## EXERCISE OBJECTIVE
Taking the line that contains "Instruction: Click the" as the start and the last line of the data as the end, repeat exactly every line in that span, but no pictures.

(Saved entries)
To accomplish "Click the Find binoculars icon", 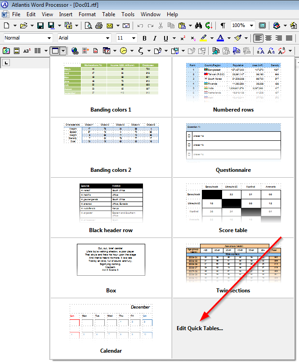I will pyautogui.click(x=197, y=26).
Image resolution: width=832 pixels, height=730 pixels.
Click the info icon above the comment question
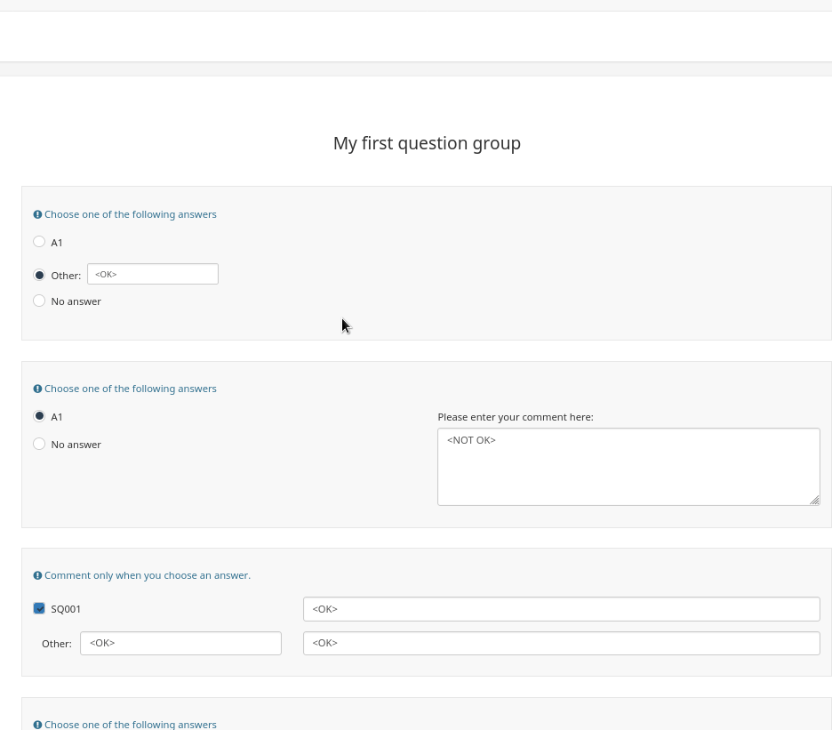(x=37, y=389)
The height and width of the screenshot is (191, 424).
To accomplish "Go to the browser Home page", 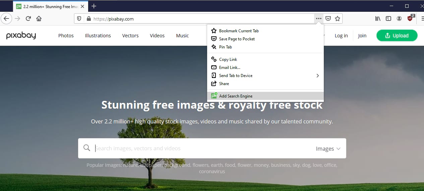I will pyautogui.click(x=39, y=19).
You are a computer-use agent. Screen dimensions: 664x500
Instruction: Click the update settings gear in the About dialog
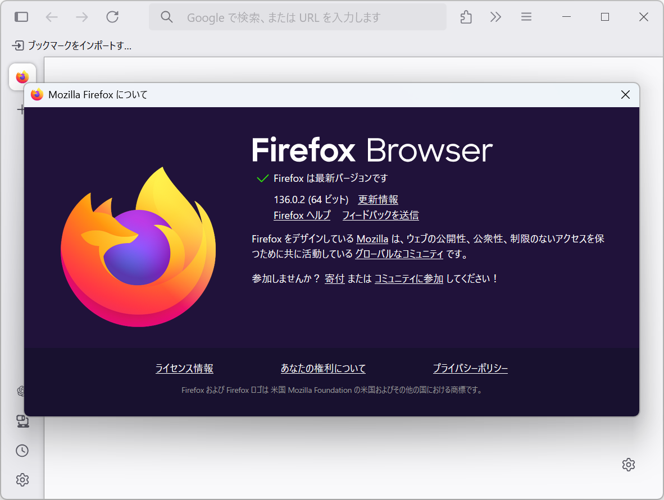(x=628, y=465)
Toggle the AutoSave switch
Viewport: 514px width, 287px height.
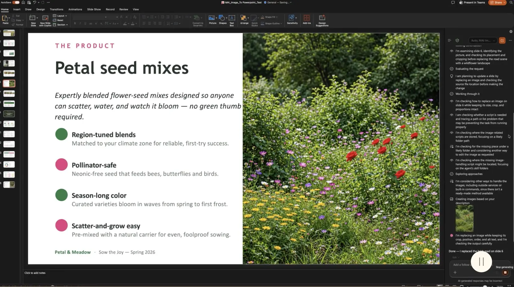[16, 2]
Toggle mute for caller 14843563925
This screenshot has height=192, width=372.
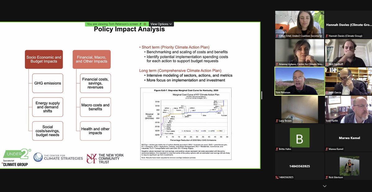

## RESULT FOR THIS EXERCISE
Instruction: Click the update settings gear in the About dialog
(x=628, y=465)
Toggle the AutoSave switch
Viewport: 514px width, 287px height.
[16, 2]
Toggle mute for caller 14843563925
This screenshot has height=192, width=372.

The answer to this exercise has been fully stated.